'I don’t want to eat our own': Senate Republicans fret over Trump-McConnell rift

'I don’t want to eat our own': Senate Republicans fret over Trump-McConnell rift
Royalty-free stock photo ID: 1220329114. Mitch McConnell speaks as President Donald Trump points to the crowd 10.13.18 Richmond, Kentucky MAGA Rally
Commentary

When Senate Minority Leader Mitch McConnell first saw Donald Trump's pointed screed skewering him as a "dour, sullen, and unsmiling political hack," he laughed, according to CNN.

That's certainly the image McConnell's allies want to project, as they assure reporters in multiple stories the the Minority Leader is moving on from Trump, likely won't ever speak to him again, and remains laser-focused on one thing only: retaking control of the Senate in 2022. In essence, Trump is riffraff and canny McConnell doesn't have time for it.

What is undoubtedly true in all that projection is the fact that McConnell's every waking moment is devoted to reclaiming power over the upper chamber. Power is everything to McConnell and it's only fitting that it's the legacy issue he cares about most. "Mr. McConnell needs to be returned to his top role after the 2022 elections to become the longest-serving Senate leader in history in 2023, a goal the legacy-minded Kentuckian would no doubt like to achieve," writes TheNew York Times. The Times also reports that one GOP senator said McConnell might have triggered a rebellion if he had voted to convict—which is exactly why he didn't. But think about that—McConnell, worshipper of raw power, didn't have the political juice to lead his caucus and so he once again fumbled the opportunity to navigate a way out of Trump's wilderness.

Whatever McConnell wants everyone to believe about his cool, cunning strategery, 42 members of his caucus voted to acquit Trump and several of them are openly losing their minds about the Trump-McConnell schism.

Trump's chief sycophant, Sen. Lindsey Graham of South Carolina, is beside himself trying to find enough adjectives to convey how invaluable Dear not-Leader remains to the party. Since the acquittal vote, Graham has cast Trump as the most "vibrant," "consequential," and "potent force" of the Republican party in various interviews. Oh, and don't forget, daughter-in-law Lara Trump is "the future of the Republican Party." (Talk about single-handedly killing your own credibility.)

Anyway, Graham fretted about the internecine warfare Tuesday on Fox News, saying, "I'm more worried about 2022 than I've ever been ... I don't want to eat our own." Graham said that if McConnell didn't understand how essential Trump is, "he's missing a lot."

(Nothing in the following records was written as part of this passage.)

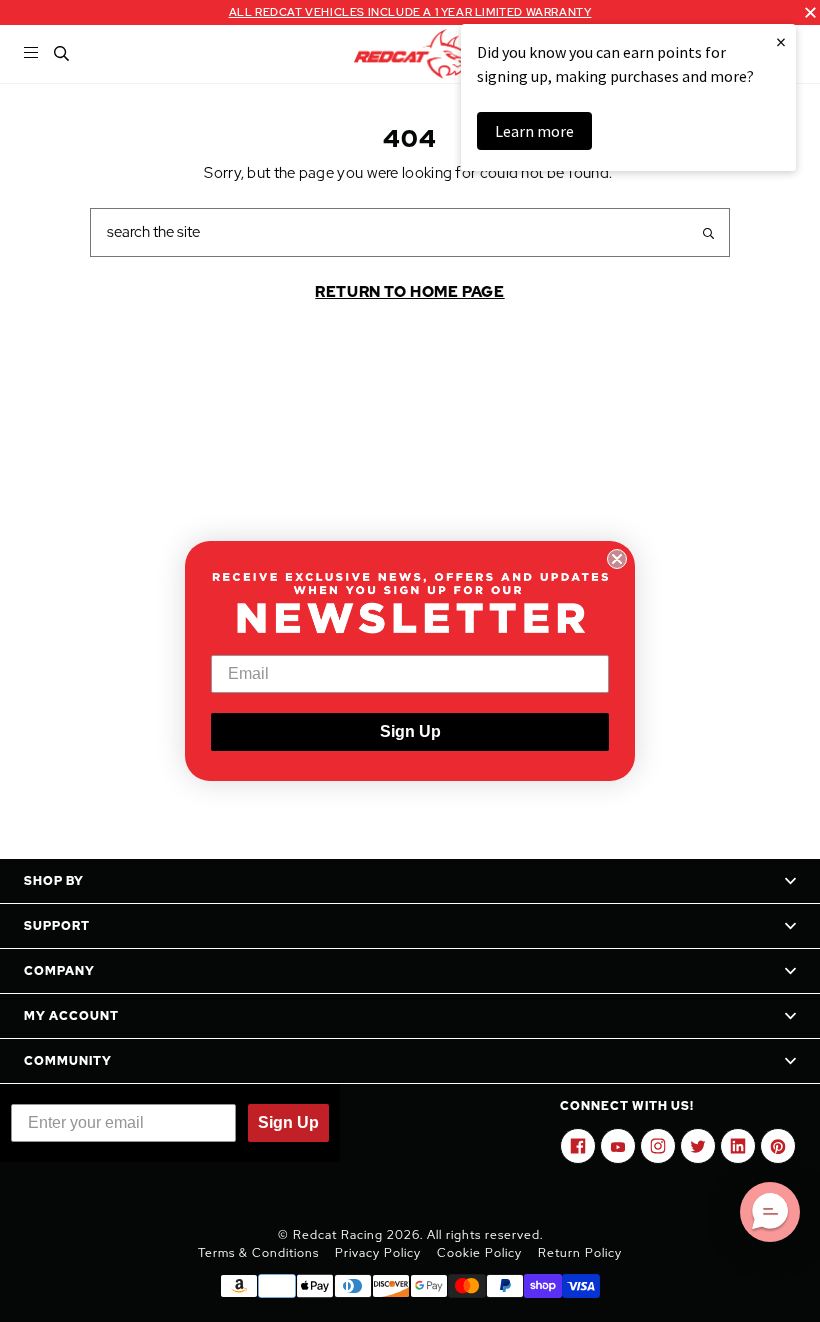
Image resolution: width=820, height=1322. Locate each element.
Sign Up (410, 731)
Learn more (534, 131)
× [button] (781, 41)
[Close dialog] (617, 559)
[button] (770, 1212)
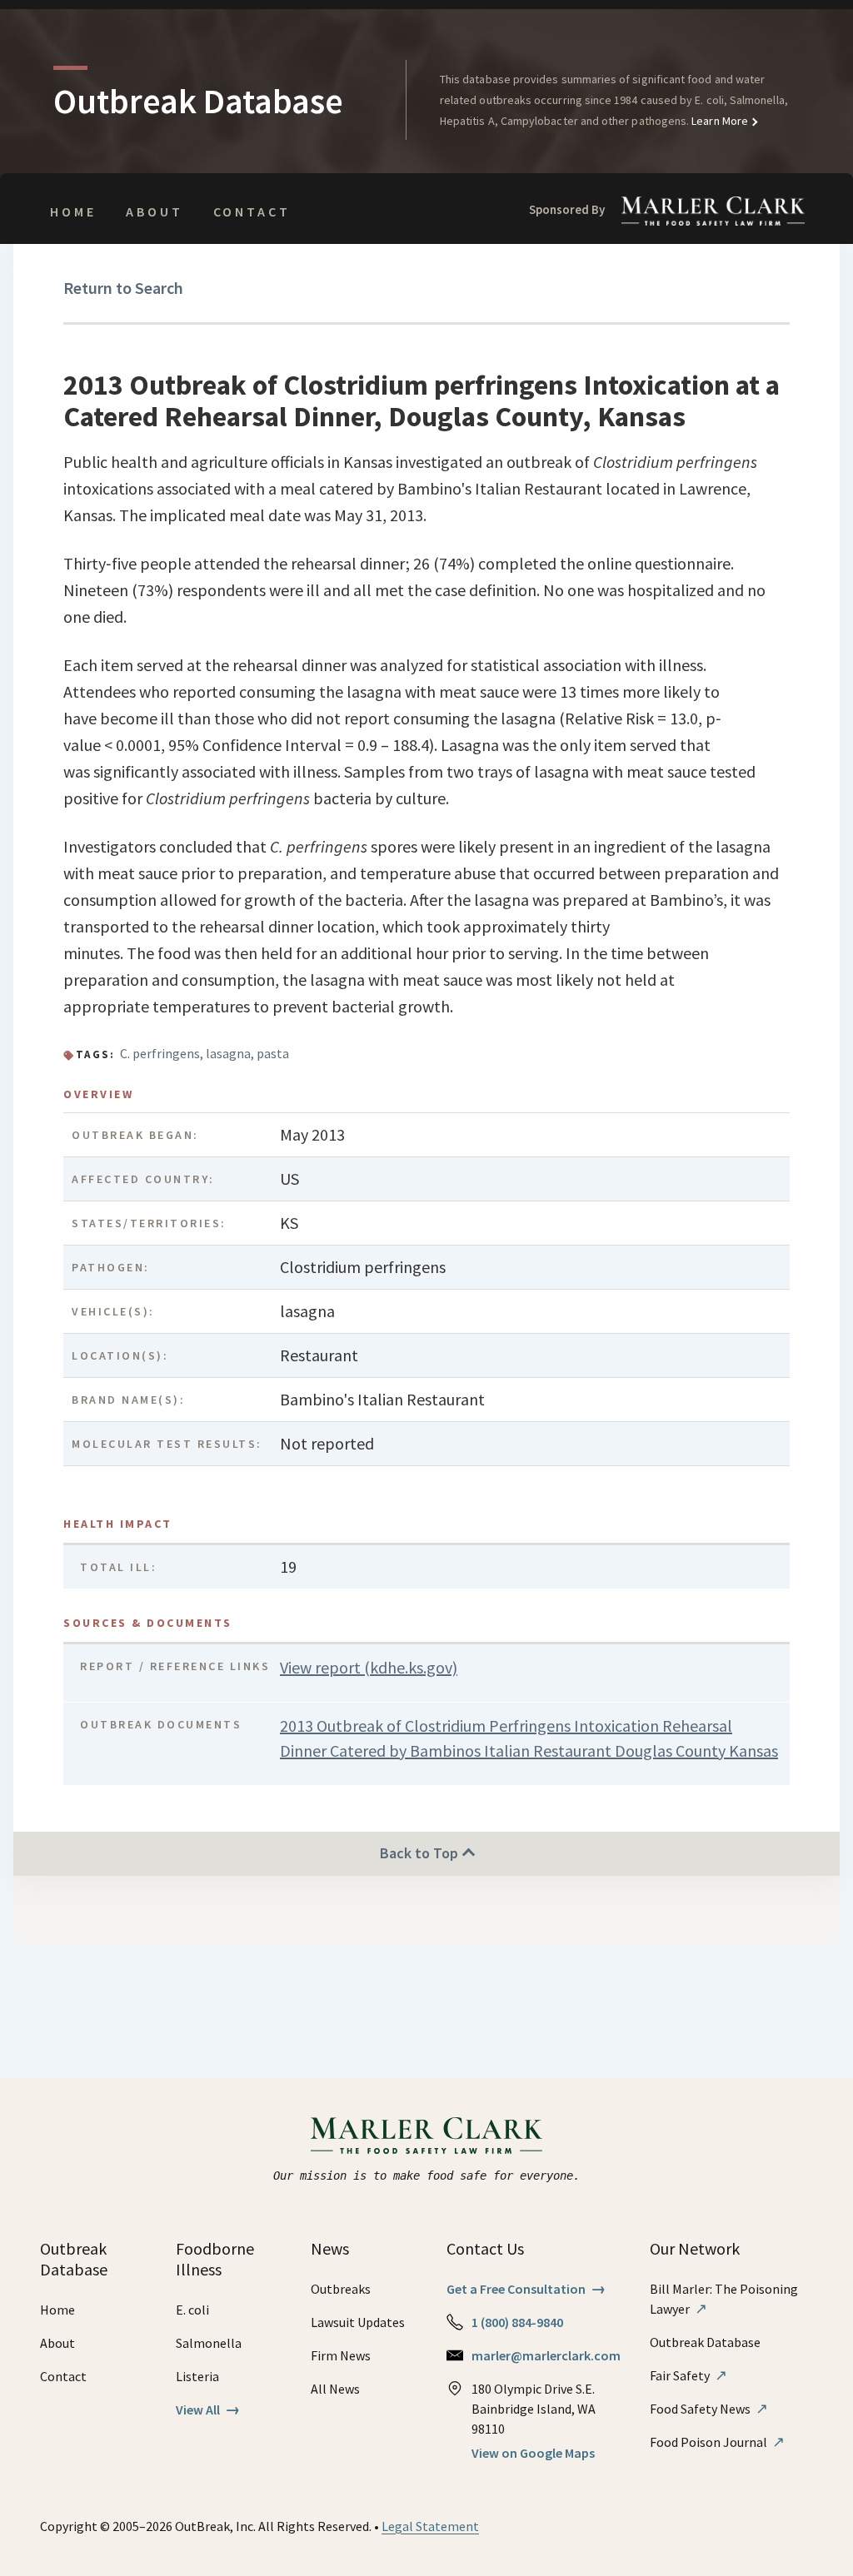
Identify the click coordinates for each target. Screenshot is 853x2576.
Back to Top (420, 1852)
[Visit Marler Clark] (427, 2135)
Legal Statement (430, 2526)
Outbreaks (341, 2288)
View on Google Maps (533, 2452)
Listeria (197, 2376)
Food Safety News (709, 2408)
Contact (252, 211)
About (154, 211)
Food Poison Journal (717, 2442)
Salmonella (209, 2343)
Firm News (341, 2355)
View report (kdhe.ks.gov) (368, 1667)
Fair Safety (688, 2375)
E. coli (192, 2309)
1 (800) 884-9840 (517, 2322)
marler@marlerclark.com (546, 2355)
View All (208, 2409)
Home (73, 211)
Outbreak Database (705, 2342)
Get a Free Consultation (526, 2288)
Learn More (718, 120)
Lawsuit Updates (358, 2322)
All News (335, 2388)
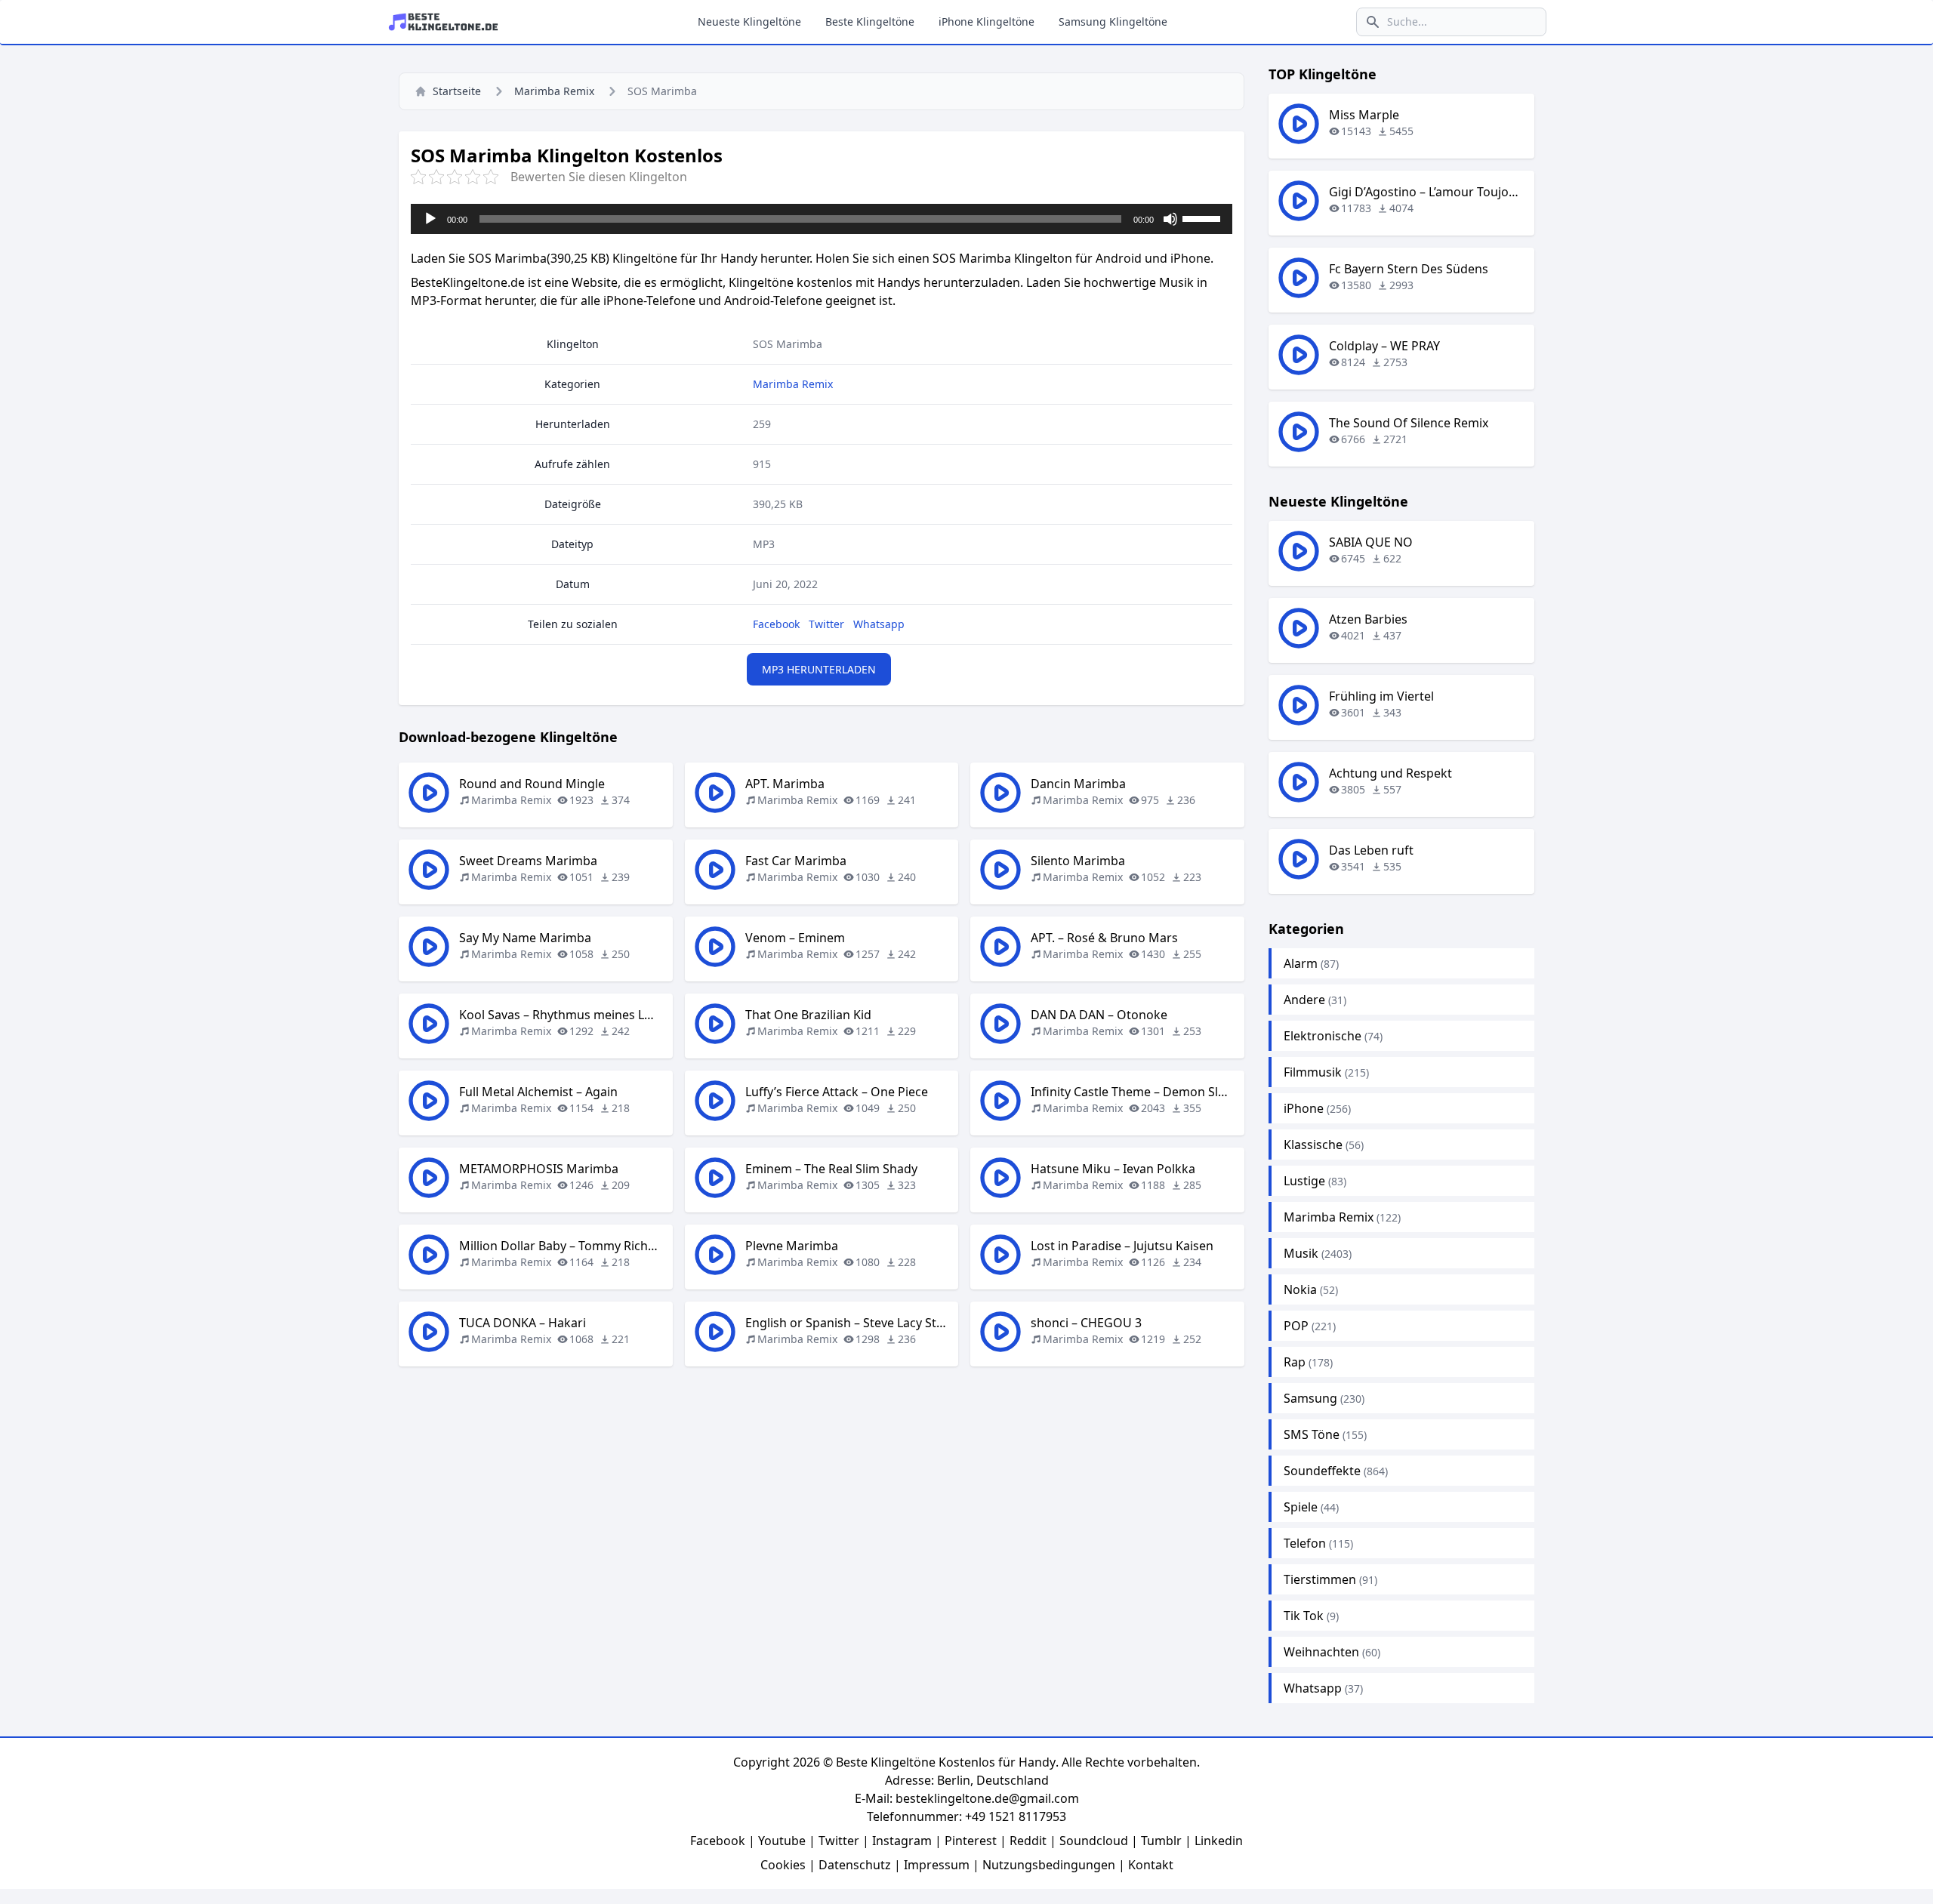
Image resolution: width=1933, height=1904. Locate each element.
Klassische (1313, 1144)
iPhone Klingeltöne (986, 21)
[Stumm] (1170, 218)
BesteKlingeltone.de (468, 282)
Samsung (1310, 1398)
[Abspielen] (430, 218)
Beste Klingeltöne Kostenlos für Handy (946, 1762)
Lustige (1304, 1180)
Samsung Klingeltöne (1113, 21)
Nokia (1300, 1289)
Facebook (776, 624)
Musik (1301, 1253)
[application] (821, 219)
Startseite (457, 91)
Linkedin (1219, 1840)
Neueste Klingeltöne (749, 21)
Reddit (1028, 1840)
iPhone (1304, 1108)
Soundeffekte (1322, 1470)
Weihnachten (1321, 1652)
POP (1296, 1325)
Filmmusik (1313, 1072)
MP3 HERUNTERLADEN (819, 669)
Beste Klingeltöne (869, 21)
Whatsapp (879, 624)
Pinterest (971, 1840)
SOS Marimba (787, 344)
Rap (1295, 1362)
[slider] (1203, 217)
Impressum (937, 1864)
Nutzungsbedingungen (1048, 1864)
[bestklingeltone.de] (448, 21)
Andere (1304, 999)
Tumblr (1161, 1840)
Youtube (782, 1840)
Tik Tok (1304, 1615)
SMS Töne (1312, 1434)
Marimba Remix (554, 91)
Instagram (902, 1840)
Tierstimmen (1320, 1579)
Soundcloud (1093, 1840)
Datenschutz (855, 1864)
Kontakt (1150, 1864)
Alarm (1301, 963)
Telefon (1305, 1543)
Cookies (783, 1864)
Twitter (826, 624)
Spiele (1301, 1507)
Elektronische (1322, 1035)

Trump ally Sen. Ron Johnson of Wisconsin has been a little more menacing in his denunciations of McConnell. "I think he needs to be a little careful," Johnson said in a radio interview earlier this week on The Ross Kaminsky Show. "When the leader of the Senate conference speaks, he has to understand what he says reflects on all of us. And I didn't appreciate his comments, let's put it that way."

Johnson told the Times that McConnell could kill GOP chances with pro-Trump voters. "You are not going to be able to have them on your side if you are ripping the person they have a great deal of sympathy for in what he has done for this country and the personal toll President Trump has shouldered," he said.

Poor Trump. The murderous riot he inspired has really taken a toll on him and his cultists.

But Johnson isn't wrong about the Trump-McConnell feud being a vote killer—he's just over-representing one side of it. Sure, pro-Trumpers have already proven they're not particularly jazzed about turning out in support of Senate Republicans if Trump isn't on the ticket. But on the other side of the equation, a whole bunch of once-dedicated GOP voters are abandoning the party over Trump's post-election rampage against a free and fair contest that he quite simply lost. Trump's months-long campaign to overturn those results, underwritten by the vast majority of congressional Republicans, has done incalculable damage to the party.

So however steely McConnell's resolve, Trump is still the noxious blow torch McConnell has repeatedly failed to neutralize.